Ci crediamo tutti esseri sensibili, siamo forse più spesso degli specchi. Il processo attraverso cui ci riconosciamo nell’altro, ed attraverso questo riconoscimento reagiamo di conseguenza alle circostanze nel modo più appropriato è ciò che ci rende propriamente umani. Proviamo solo per un attimo a pensare di non essere in grado d’interpretare le altrui espressioni facciali, di non essere in grado di collegarle ad uno stato d’animo, di non essere capaci di cogliere sfumature linguistiche, modi di dire, similitudini e metafore. Saremmo forse a quel punto degli alieni sul nostro stesso pianeta. Christopher Boone ha 15 anni, 3 mesi e 3 giorni, ed è un alieno. Ha il numero giusto di arti, non ha squame o pinne, niente tentacoli ma risulta agli occhi di chi lo guarda un diverso. Lui stesso non vivendo il fenomeno del riconoscimento nell’altro non è capace di “funzionare” come tutti noi. Lui non è uno specchio.
“Lo strano caso del cane ucciso a mezzanotte” di Mark Haddon è la storia di un ragazzo incapace di rapportarsi alle persone in modo convenzionale, un ragazzo speciale si direbbe in tempi di politically correct, semplicemente una persona diversa che vive una condizione di handicap che gli rende impossibile cose comuni a tutti. Odia essere toccato. Odia il giallo ed il marrone. Non gli piace si mutino l’ordine di cose e di programmi. Agisce manifestando numerosissime altre stereotipie. Possiede un concetto della verità che è molto più pregnante di un imperativo categorico. Persino con il padre e con la madre non riesce a stabilire un usuale rapporto affettivo. I genitori soffrono profondamente. Si può voler bene a qualcuno completamente incapace di ricambiare il nostro affetto? Il nostro atipico protagonista scopre nel giardino della vicina il cane di questa assassinato, decide di indagare. Appassionato di matematica e di astronomia, non ama i romanzi. Per lui l’immaginazione è una bugia, le bugie terrorizzanti. Gli piacciono i gialli però, che potrebbero in un certo senso essere paragonati a dei problemi matematici. Tesi, ipotesi, soluzioni. Christopher decide quindi di scrivere un libro sulla sua indagine, ordinato rigorosamente con capitoli che procedono per numeri primi. Ha una profonda ammirazione per Sherlock Holmes, individuo capace di estraniarsi dalla realtà e di arrivare ad un punto di massima concentrazione. È proprio attraverso l’investigazione ed a causa di questa che Christopher si trova, suo malgrado, a scardinare molte delle sue certezze ed è costretto ad entrare in contatto con estranei e posti nuovi, due delle cose che odia di più. Scopre delle verità dolorose ed inaspettate tali da renderlo non certo un individuo sano ma sicuramente più coraggioso.

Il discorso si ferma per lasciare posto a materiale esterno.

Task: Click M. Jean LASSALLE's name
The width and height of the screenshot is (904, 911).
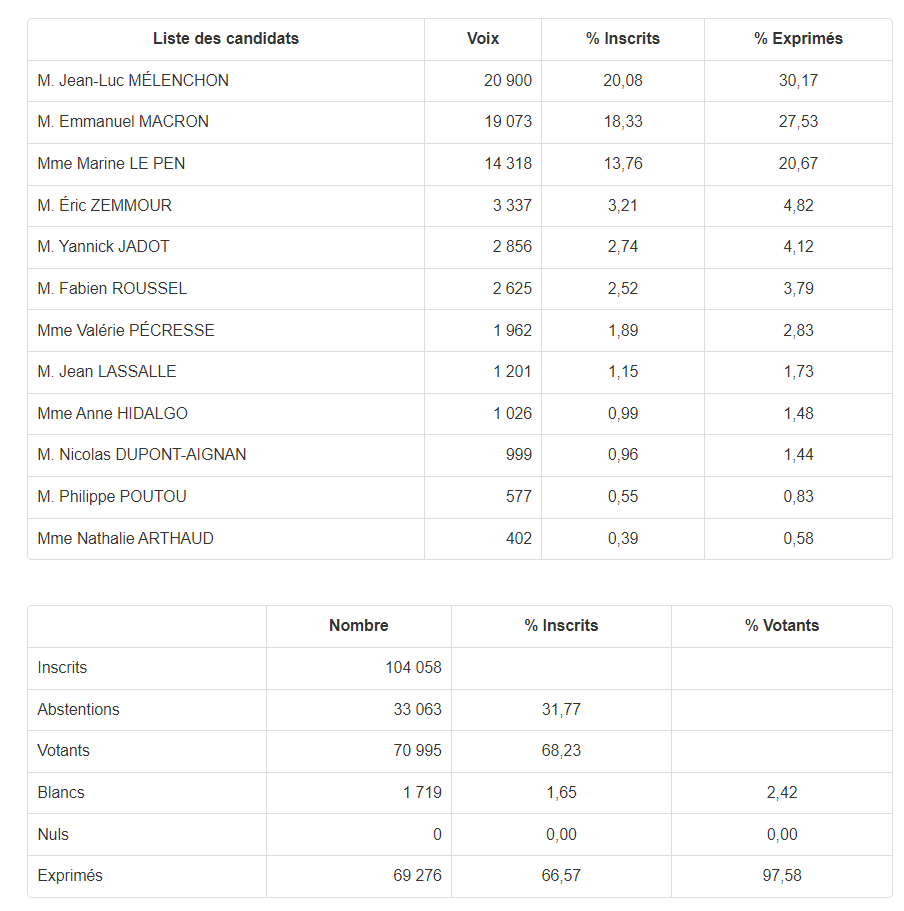Action: tap(107, 372)
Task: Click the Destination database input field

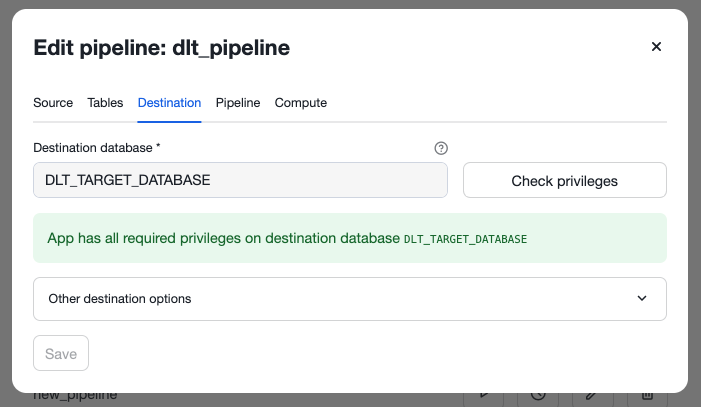Action: click(240, 181)
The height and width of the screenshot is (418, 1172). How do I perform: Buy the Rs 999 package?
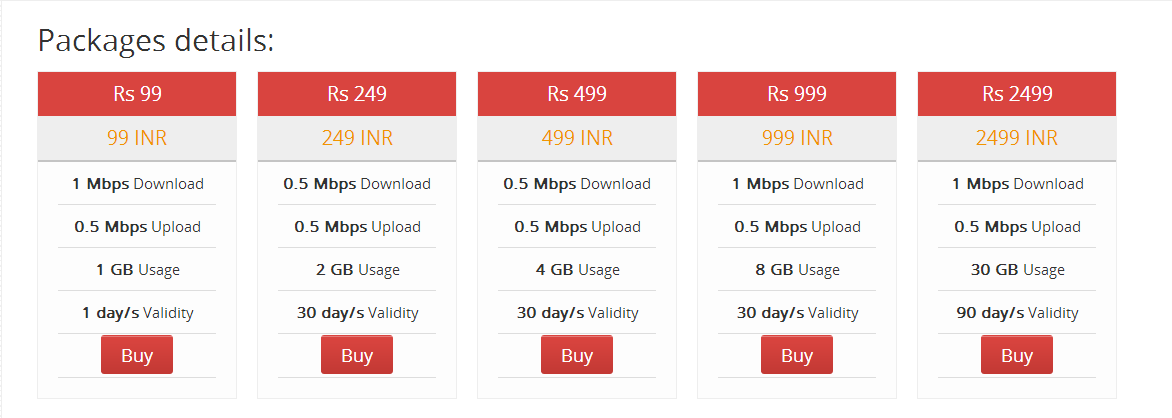point(797,354)
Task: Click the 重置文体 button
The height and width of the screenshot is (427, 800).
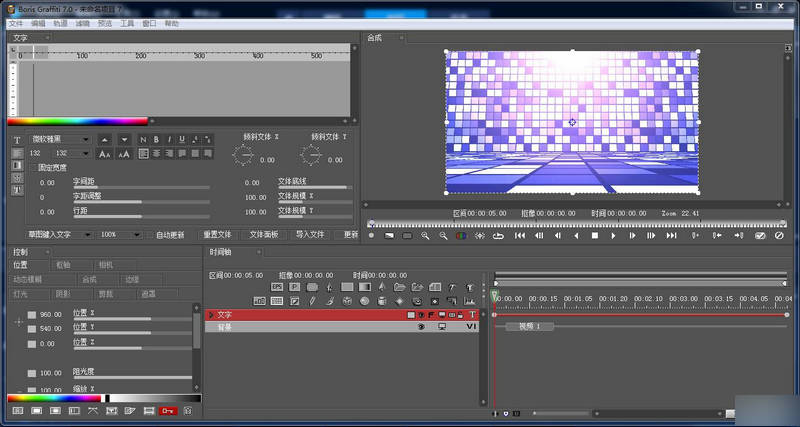Action: pos(217,234)
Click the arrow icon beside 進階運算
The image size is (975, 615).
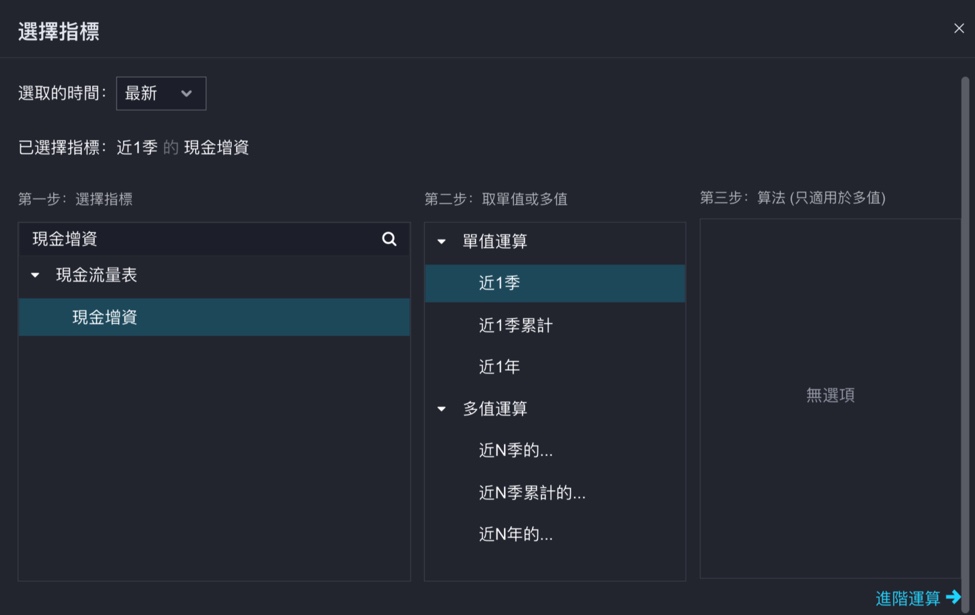(x=953, y=597)
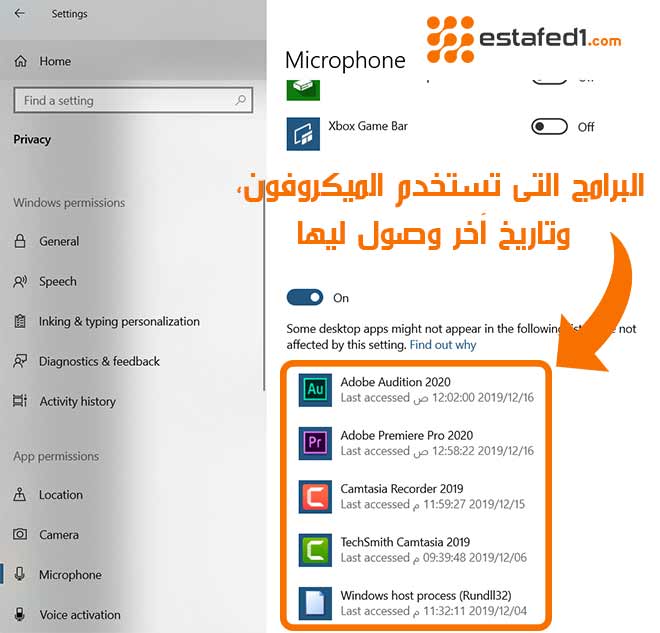Go to Speech privacy settings
Screen dimensions: 660x633
[x=57, y=281]
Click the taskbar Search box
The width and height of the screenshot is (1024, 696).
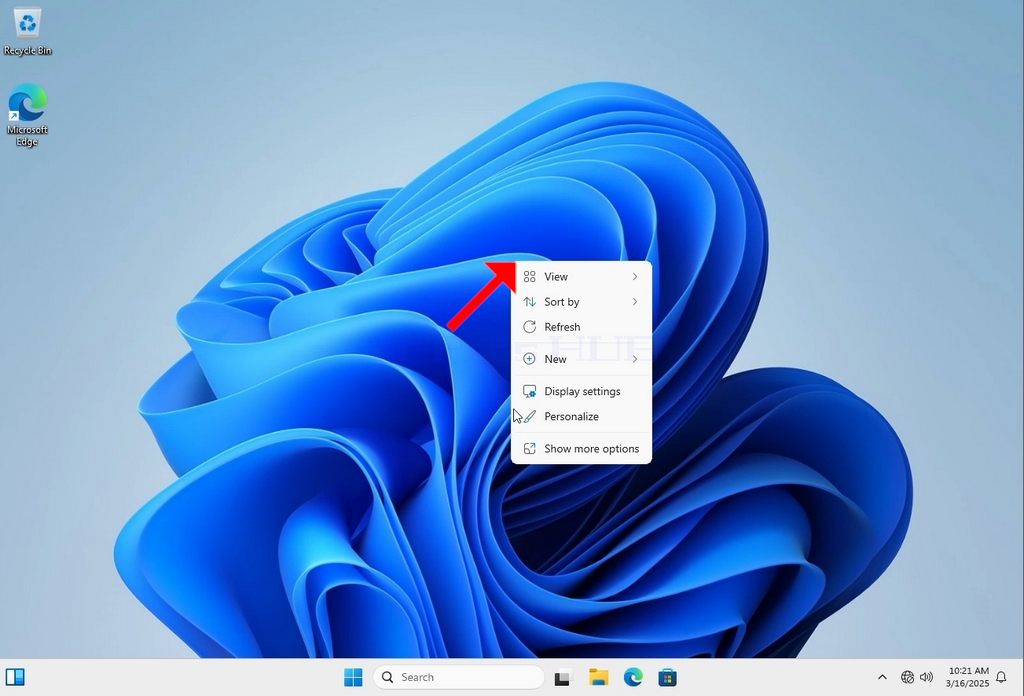tap(458, 677)
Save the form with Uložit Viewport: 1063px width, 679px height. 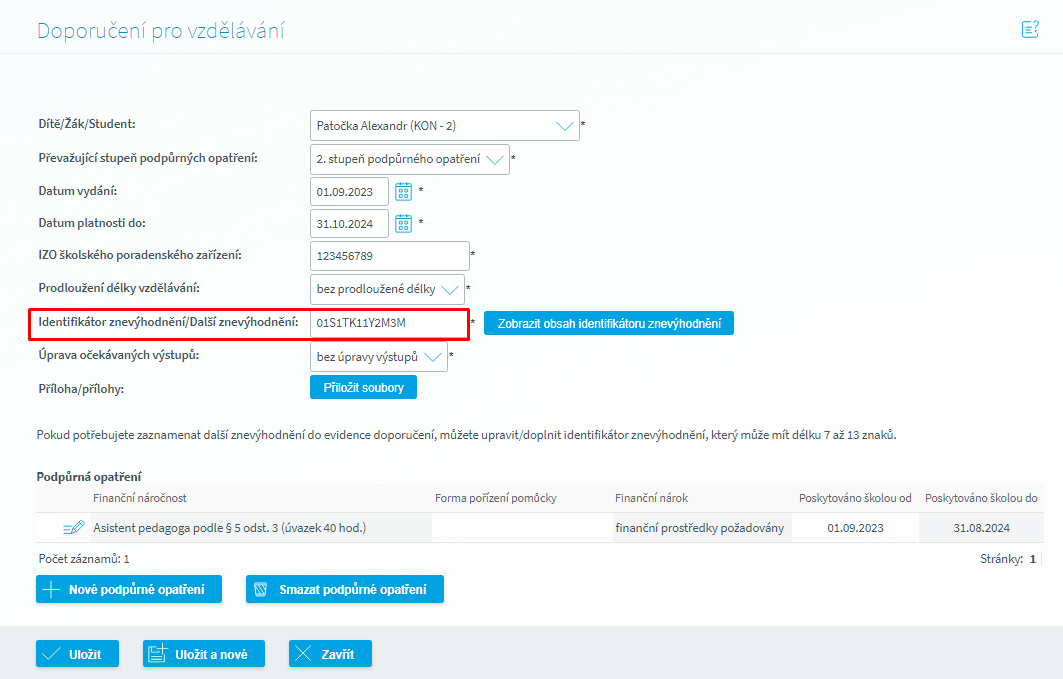tap(77, 654)
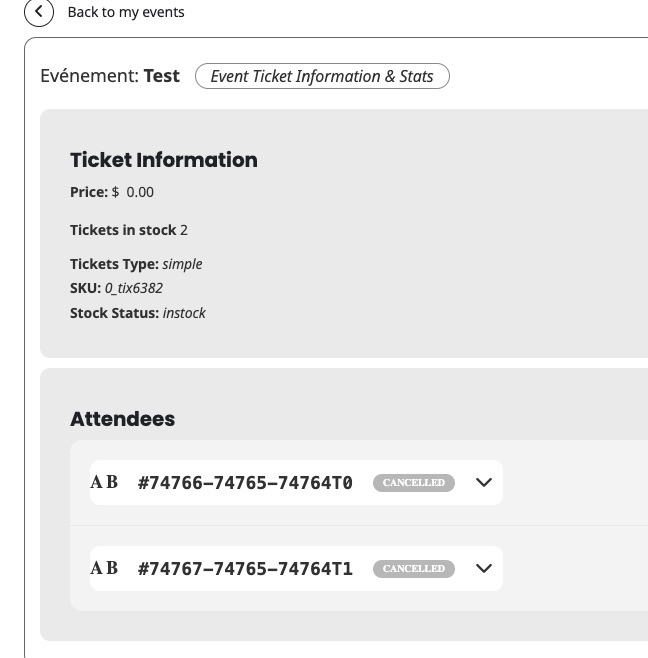The image size is (648, 658).
Task: Click the 'Back to my events' link
Action: pos(126,12)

Il libro ha sollevato qualche polemica circa il modo in cui l’autore ha descritto la malattia, polemiche che ho trovato piuttosto inutili. Dubito Mark Haddon si fosse prefissato l’obiettivo di pubblicare un saggio scientifico. Scritto in prima persona, il narratore è il “diverso” , questo obbliga il lettore all’abbandono della propria visuale e all’adozione invece di quella di qualcuno i cui schemi mentali appaiono così estranei ai propri. A tratti ho trovato superflua la necessità avvertita dall’autore di far giustificare al protagonista il suo modo di comportarsi. Quasi a rompere lo sforzo del fruitore della sua opera di abbandonare sovrastrutture che gli rendono difficile comprendere perché una persona possa decidere di non mangiare cibi gialli, di affidare la qualità di una giornata al numero di auto di uno stesso colore viste dal finestrino di un pulmino. Lungi da me sostenere che il diverso non esiste. Esiste finanche un concetto di normalità, purchè lo si intenda proprio di ogni individuo, ed il cui contrario non debba essere necessariamente anormalità. Avere paura di ciò che non ci rassomiglia non è sbagliato, è l’approccio che si ha che fa di un individuo un essere pensante e non uno specchio. La diversità non si accetta o si tollera, la si riconosce, la si apprende.Il malato mentale genera timore, perché non dovrebbe? Sarebbe forse più consono non agire come animali spaventati ma come individui coscienti camminando al fianco di chi non è simile a noi, potrebbe anche donarci qualcosa. Lo so, mi è scappato un pizzico di politically correct.